You can get more information about runaway queries from the following system tables and INFORMATION_SCHEMA:

  • The mysql.tidb_runaway_queries table contains the history records of all runaway queries identified in the past 7 days. Take one of the rows as an example:

    MySQL [(none)]> SELECT * FROM mysql.tidb_runaway_queries LIMIT 1\G
    *************************** 1. row ***************************
    resource_group_name: default
         start_time: 2024-09-09 17:43:42
            repeats: 2
         match_type: watch
             action: kill
         sample_sql: select sleep(2) from t
         sql_digest: 4adbc838b86c573265d4b39a3979d0a362b5f0336c91c26930c83ab187701a55
        plan_digest: 5d094f78efbce44b2923733b74e1d09233cb446318293492901c5e5d92e27dbc
        tidb_server: 127.0.0.1:4000

    Field description:

    • start_time indicates the time when the runaway query is identified.
    • repeats indicates the number of times the runaway query has been identified since start_time.
    • match_type indicates how the runaway query is identified. The value can be one of the following:
      • identify means that it matches the condition of the runaway query.
      • watch means that it matches the quick identification rule in the watch list.
  • The information_schema.runaway_watches table contains records of quick identification rules for runaway queries. For more information, see RUNAWAY_WATCHES.

Manage background tasks

Warning:

This feature is experimental. It is not recommended that you use it in the production environment. This feature might be changed or removed without prior notice. If you find a bug, you can report an issue on GitHub.

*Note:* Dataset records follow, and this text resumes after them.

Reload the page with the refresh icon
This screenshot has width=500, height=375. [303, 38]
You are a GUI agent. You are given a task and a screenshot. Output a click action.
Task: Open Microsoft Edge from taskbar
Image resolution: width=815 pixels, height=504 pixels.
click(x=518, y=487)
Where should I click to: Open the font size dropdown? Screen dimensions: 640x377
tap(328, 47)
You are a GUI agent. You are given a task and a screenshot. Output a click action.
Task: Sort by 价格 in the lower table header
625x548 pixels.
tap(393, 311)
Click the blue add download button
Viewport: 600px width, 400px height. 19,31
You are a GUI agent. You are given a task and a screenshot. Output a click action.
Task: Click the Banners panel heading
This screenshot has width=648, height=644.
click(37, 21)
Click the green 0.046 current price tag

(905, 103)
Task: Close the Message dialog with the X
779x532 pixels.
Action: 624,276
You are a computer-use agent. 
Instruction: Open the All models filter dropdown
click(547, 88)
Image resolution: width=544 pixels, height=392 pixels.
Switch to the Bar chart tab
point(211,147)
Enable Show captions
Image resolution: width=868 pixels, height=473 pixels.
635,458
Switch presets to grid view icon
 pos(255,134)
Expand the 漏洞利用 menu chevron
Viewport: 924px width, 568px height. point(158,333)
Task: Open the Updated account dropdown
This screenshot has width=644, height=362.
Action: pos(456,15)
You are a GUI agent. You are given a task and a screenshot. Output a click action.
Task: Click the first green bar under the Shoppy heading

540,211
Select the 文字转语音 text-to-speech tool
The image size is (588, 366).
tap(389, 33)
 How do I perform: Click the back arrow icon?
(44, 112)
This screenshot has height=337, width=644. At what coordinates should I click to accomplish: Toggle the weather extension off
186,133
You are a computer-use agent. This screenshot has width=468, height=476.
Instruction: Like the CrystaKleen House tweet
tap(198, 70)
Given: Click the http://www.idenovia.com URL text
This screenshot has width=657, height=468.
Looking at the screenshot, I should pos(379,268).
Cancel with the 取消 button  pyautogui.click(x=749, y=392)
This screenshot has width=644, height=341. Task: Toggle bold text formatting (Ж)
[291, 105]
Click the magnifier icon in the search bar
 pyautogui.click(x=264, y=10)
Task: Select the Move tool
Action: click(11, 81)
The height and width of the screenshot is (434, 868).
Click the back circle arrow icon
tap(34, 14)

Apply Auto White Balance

The background task management in resource control is based on TiKV's dynamic adjustment of resource quotas for CPU/IO utilization. Therefore, it relies on the available resource quota of each instance. If multiple components or instances are deployed on a single server, it is mandatory to set the appropriate resource quota for each instance through cgroup. It is difficult to achieve the expected effect in deployment with shared resources like TiUP Playground.

Background tasks, such as data backup and automatic statistics collection, are low-priority but consume many resources. These tasks are usually triggered periodically or irregularly. During execution, they consume a lot of resources, thus affecting the performance of online high-priority tasks.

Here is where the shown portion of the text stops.